PAGE EXTRACT =>
—————

The man in "Undertechno (Industry Loop)" has a speaker for a
mouth and his voice is modulated and chopped up by technology. The atmospheres
that creep around him are like dank miasmas and bolts of unregulated static.
"Summer Heat (A Moment of Sadness)" limps along with a dull piano
melody, interrupted by a woman's song and a man's dry chuckle. The portrait
is a woman's wet face. She's in the tub, in repose, trying to find some
hope in the submerged warmth of the water, but all there is are the noises
of her failures during the day.
Listening again to the soundtracks that Laliberte uses with his portraits,
I'm again thrown into the minds of these sleepers. But this time, I know
what that creepy feeling is: it's a two-way conduit. I'm in their heads,
but they're in mine as well. And they report back to their master. You
just think they're sleeping, you just mistake their stillness for death.
But, really, they're watching you, watching your reaction, and listening
in to your doubts and fears.

image: fan
+ artist posing with Manifest (Transmitted Ghost Whispers), 1997
 ALL MUSIC GUIDE / Review by Ken Taylor
Developed as sound accompaniments for a photography exhibit,
"Pillow Scenes Soundworks 1996-1999" is a 74-minute collection
of ambient noise-scapes, atonal instrumentation, found sounds, and intercepted
telephone conversations. Photographer Mark Laliberte spent the better part
of four years photographing subjects in different stages of sleep and recording
the surreal sounds that he imagined may occur in their subconscious, thus
creating the sounds that now comprise his 2000 release Pillow Scenes
Soundworks. In the music's proper setting, speakers are sewn into pillows
and placed at floor level concealing a tape machine that runs the separate
soundtrack. A functionless wire extends upward to the wall-mounted
photograph to psychologically link the picture and sound. In the room,
voices, instruments, and noise overlap as viewers walk from picture to
picture while the repetition of sounds merge and collide around them. The
phases of sound shift and lock as patterns emerge. Laliberte's sense of
color and composition is masterful and his visual training shines through
in the arrangement of these components. Ghastly, animal-like moans blurt
from a forest, reminiscent of the Smiths' "Meat is Murder," as
Laliberte ties human nature to animal nature throughout the recording.

—————

Saved entries
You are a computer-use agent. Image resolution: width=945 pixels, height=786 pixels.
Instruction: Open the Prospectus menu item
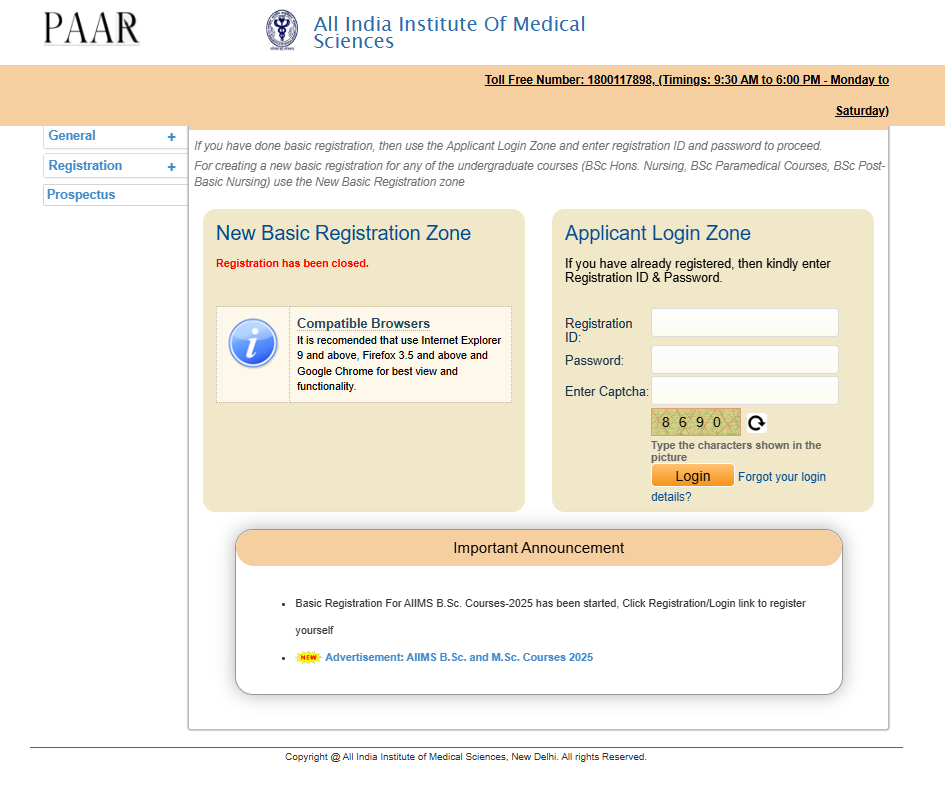pos(81,195)
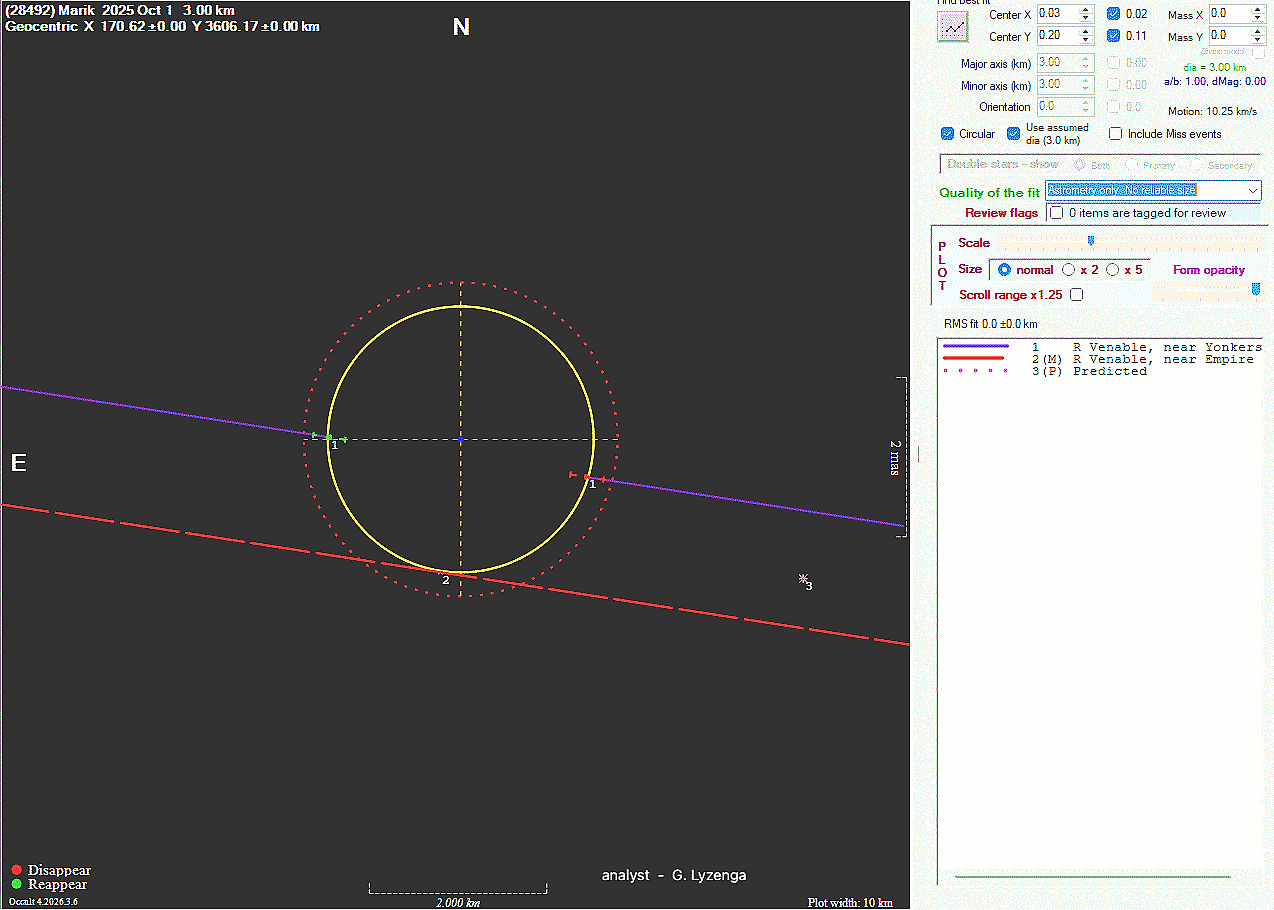1274x910 pixels.
Task: Click the Scale slider handle
Action: click(1091, 241)
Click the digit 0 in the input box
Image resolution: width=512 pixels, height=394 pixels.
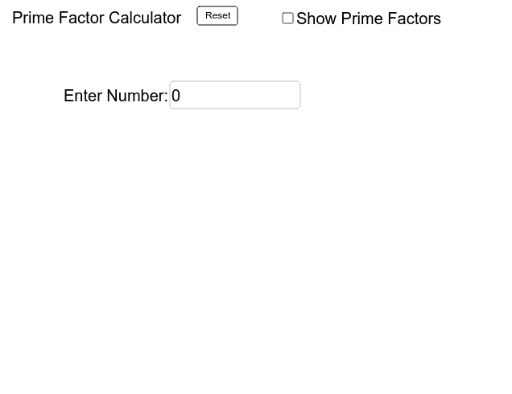tap(176, 96)
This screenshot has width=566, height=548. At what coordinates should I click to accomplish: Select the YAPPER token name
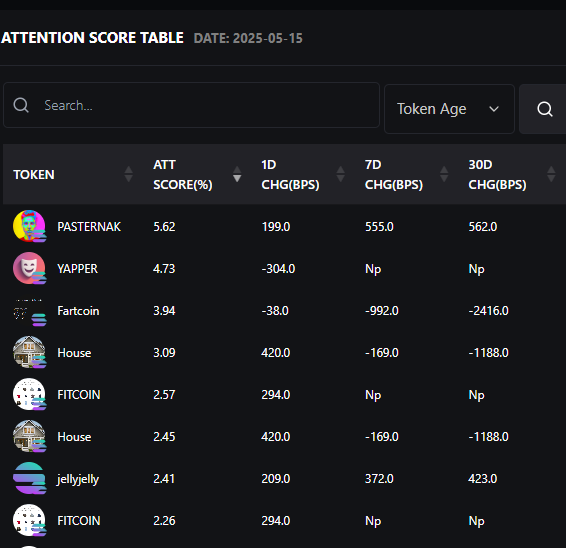[x=77, y=269]
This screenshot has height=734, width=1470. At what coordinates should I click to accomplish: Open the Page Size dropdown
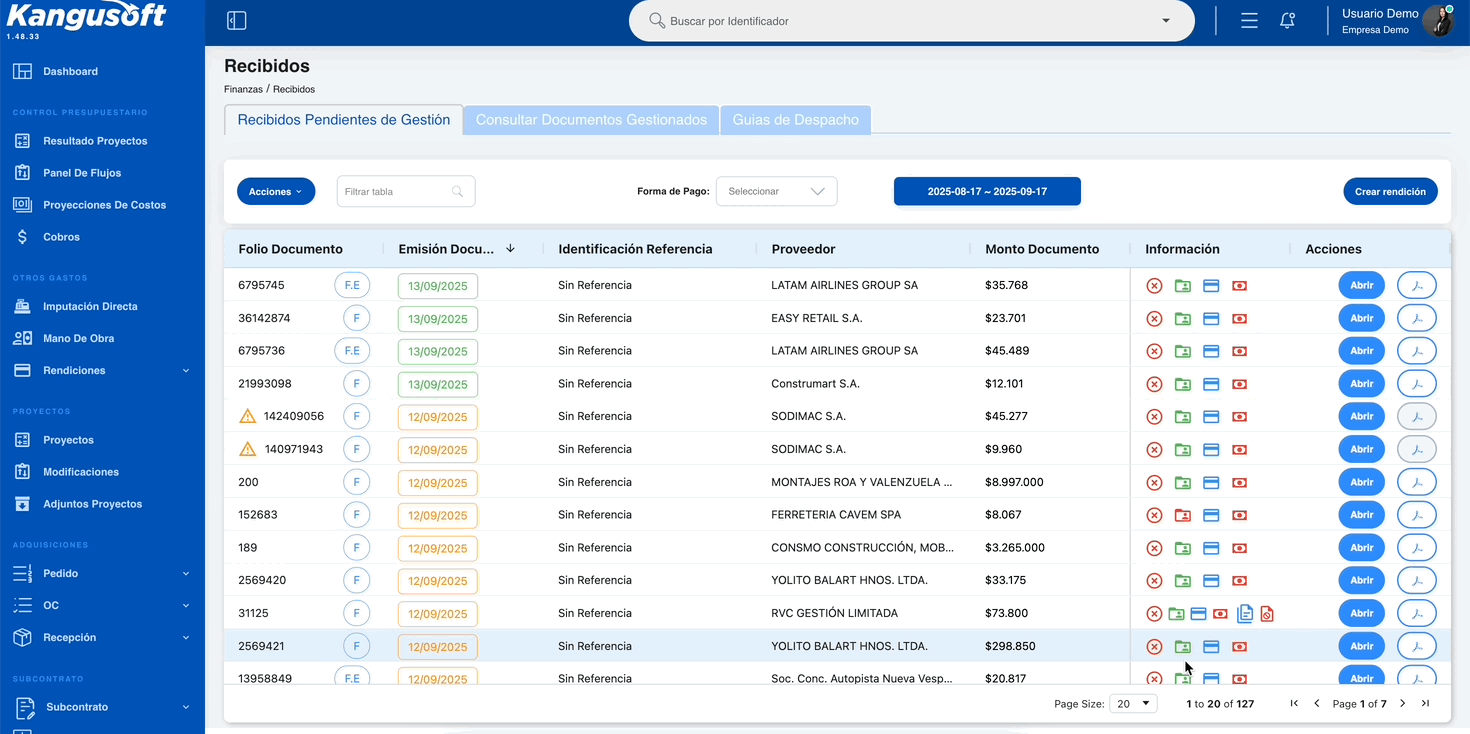[x=1133, y=704]
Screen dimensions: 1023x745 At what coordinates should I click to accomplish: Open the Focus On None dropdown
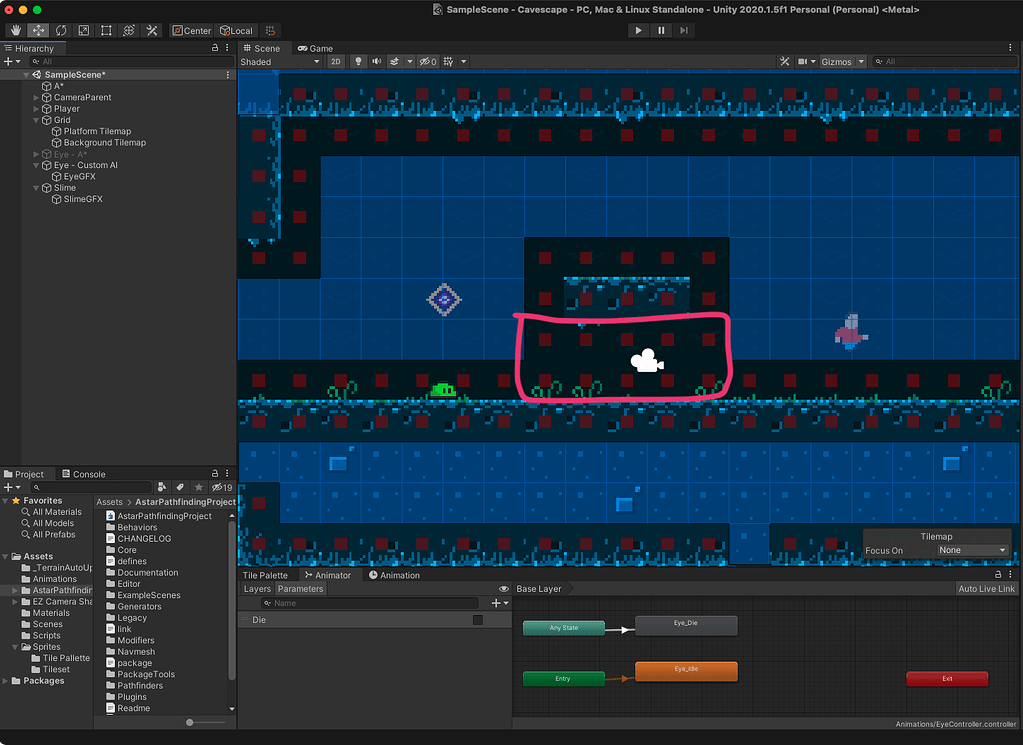pyautogui.click(x=970, y=550)
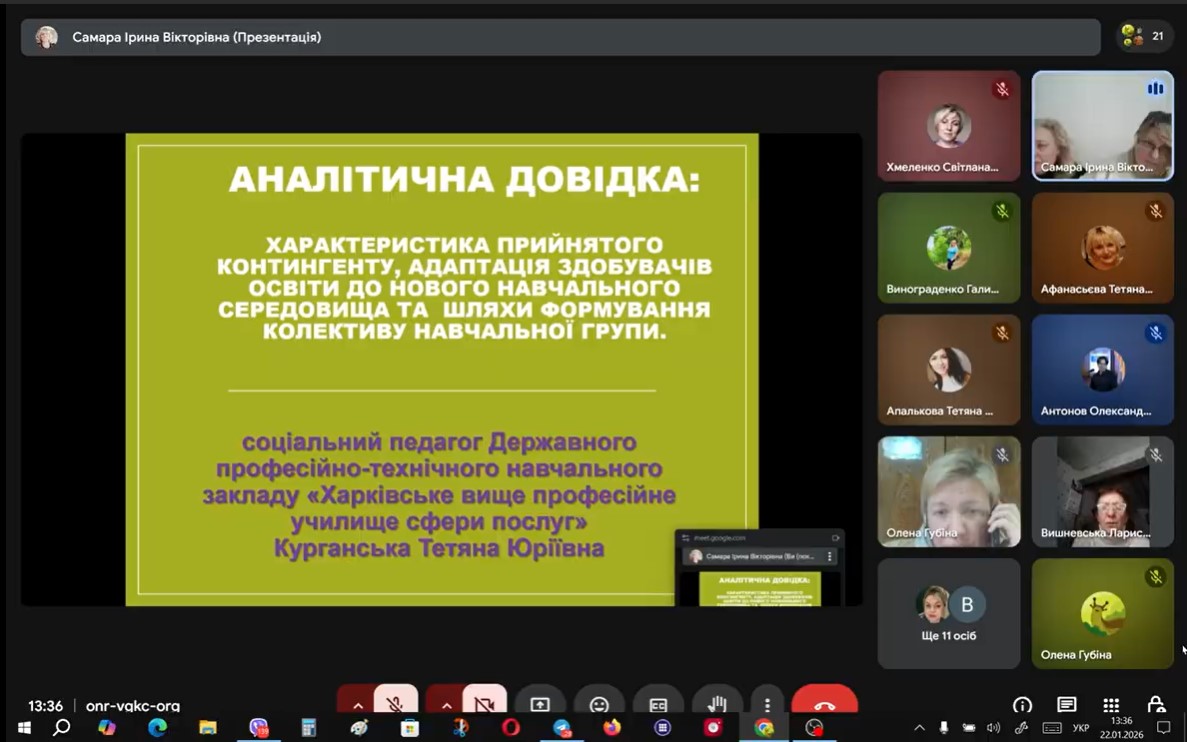Unmute the microphone in Meet
This screenshot has height=742, width=1187.
click(x=396, y=703)
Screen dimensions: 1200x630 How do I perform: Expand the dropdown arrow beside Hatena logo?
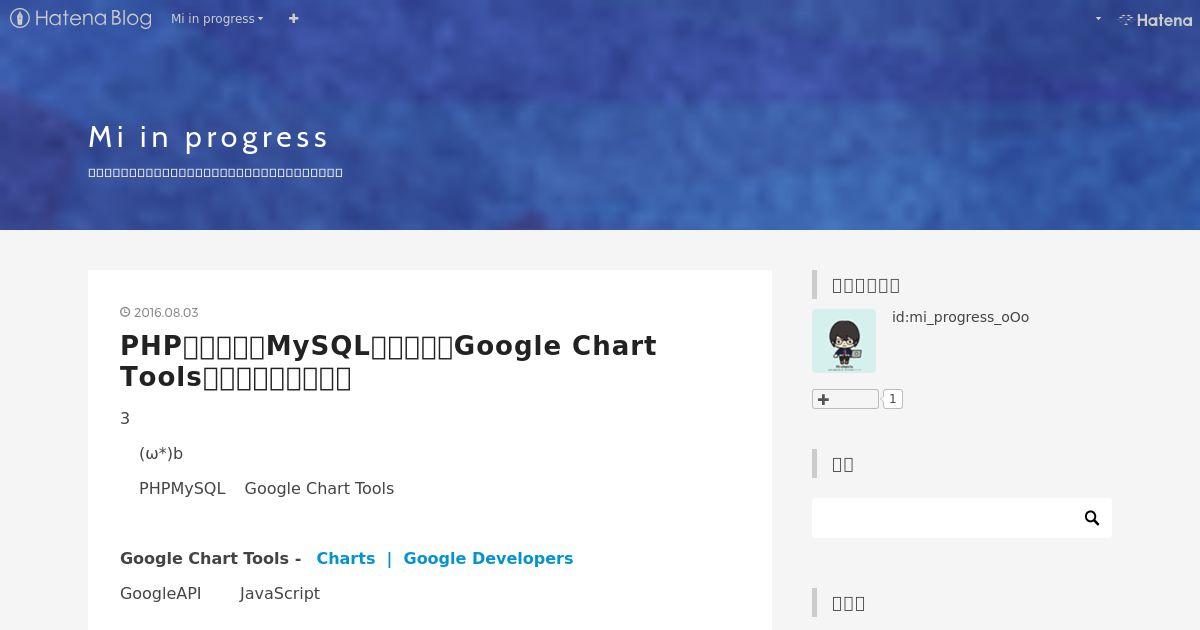point(1098,18)
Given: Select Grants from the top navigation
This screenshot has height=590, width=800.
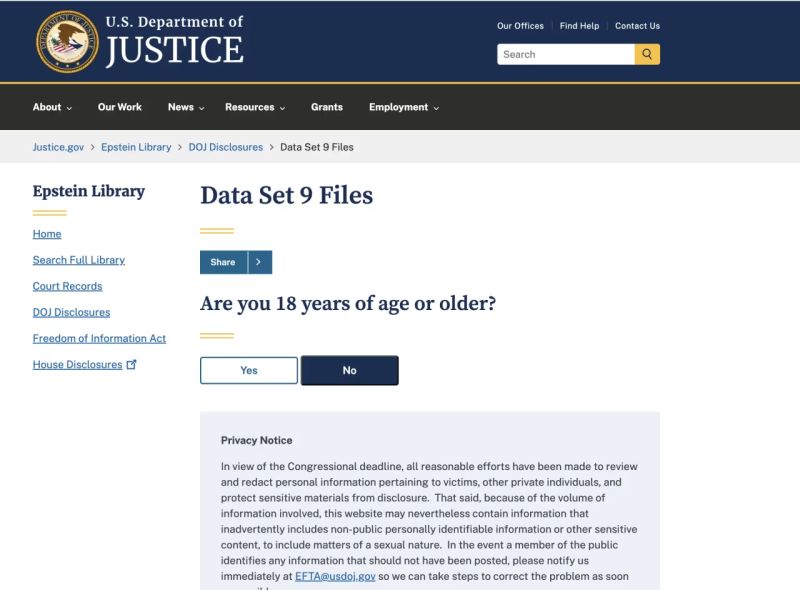Looking at the screenshot, I should click(326, 107).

—————

JOB 1 =>
Transcribe the full text about Pillow Scenes Soundworks.
JOB 2 =>
From the rows, restate word for word the stretch from the line that contains "Click the digit 0 in the input box" through the line that contains "[x=1133, y=704]", both ends included. Leave the pictures out of your answer.
The rows have nothing to do with the text.

FINAL RESULT 1 =>
The man in "Undertechno (Industry Loop)" has a speaker for a
mouth and his voice is modulated and chopped up by technology. The atmospheres
that creep around him are like dank miasmas and bolts of unregulated static.
"Summer Heat (A Moment of Sadness)" limps along with a dull piano
melody, interrupted by a woman's song and a man's dry chuckle. The portrait
is a woman's wet face. She's in the tub, in repose, trying to find some
hope in the submerged warmth of the water, but all there is are the noises
of her failures during the day.
Listening again to the soundtracks that Laliberte uses with his portraits,
I'm again thrown into the minds of these sleepers. But this time, I know
what that creepy feeling is: it's a two-way conduit. I'm in their heads,
but they're in mine as well. And they report back to their master. You
just think they're sleeping, you just mistake their stillness for death.
But, really, they're watching you, watching your reaction, and listening
in to your doubts and fears.

image: fan
+ artist posing with Manifest (Transmitted Ghost Whispers), 1997
 ALL MUSIC GUIDE / Review by Ken Taylor
Developed as sound accompaniments for a photography exhibit,
"Pillow Scenes Soundworks 1996-1999" is a 74-minute collection
of ambient noise-scapes, atonal instrumentation, found sounds, and intercepted
telephone conversations. Photographer Mark Laliberte spent the better part
of four years photographing subjects in different stages of sleep and recording
the surreal sounds that he imagined may occur in their subconscious, thus
creating the sounds that now comprise his 2000 release Pillow Scenes
Soundworks. In the music's proper setting, speakers are sewn into pillows
and placed at floor level concealing a tape machine that runs the separate
soundtrack. A functionless wire extends upward to the wall-mounted
photograph to psychologically link the picture and sound. In the room,
voices, instruments, and noise overlap as viewers walk from picture to
picture while the repetition of sounds merge and collide around them. The
phases of sound shift and lock as patterns emerge. Laliberte's sense of
color and composition is masterful and his visual training shines through
in the arrangement of these components. Ghastly, animal-like moans blurt
from a forest, reminiscent of the Smiths' "Meat is Murder," as
Laliberte ties human nature to animal nature throughout the recording.

FINAL RESULT 2 =>
Click the digit 0 in the input box
Image resolution: width=512 pixels, height=394 pixels.
tap(176, 96)
This screenshot has width=566, height=548. At what coordinates should I click to accomplish: Select the YAPPER token name
[x=77, y=269]
This screenshot has height=734, width=1470. At what coordinates should I click to accomplish: Open the Page Size dropdown
[x=1133, y=704]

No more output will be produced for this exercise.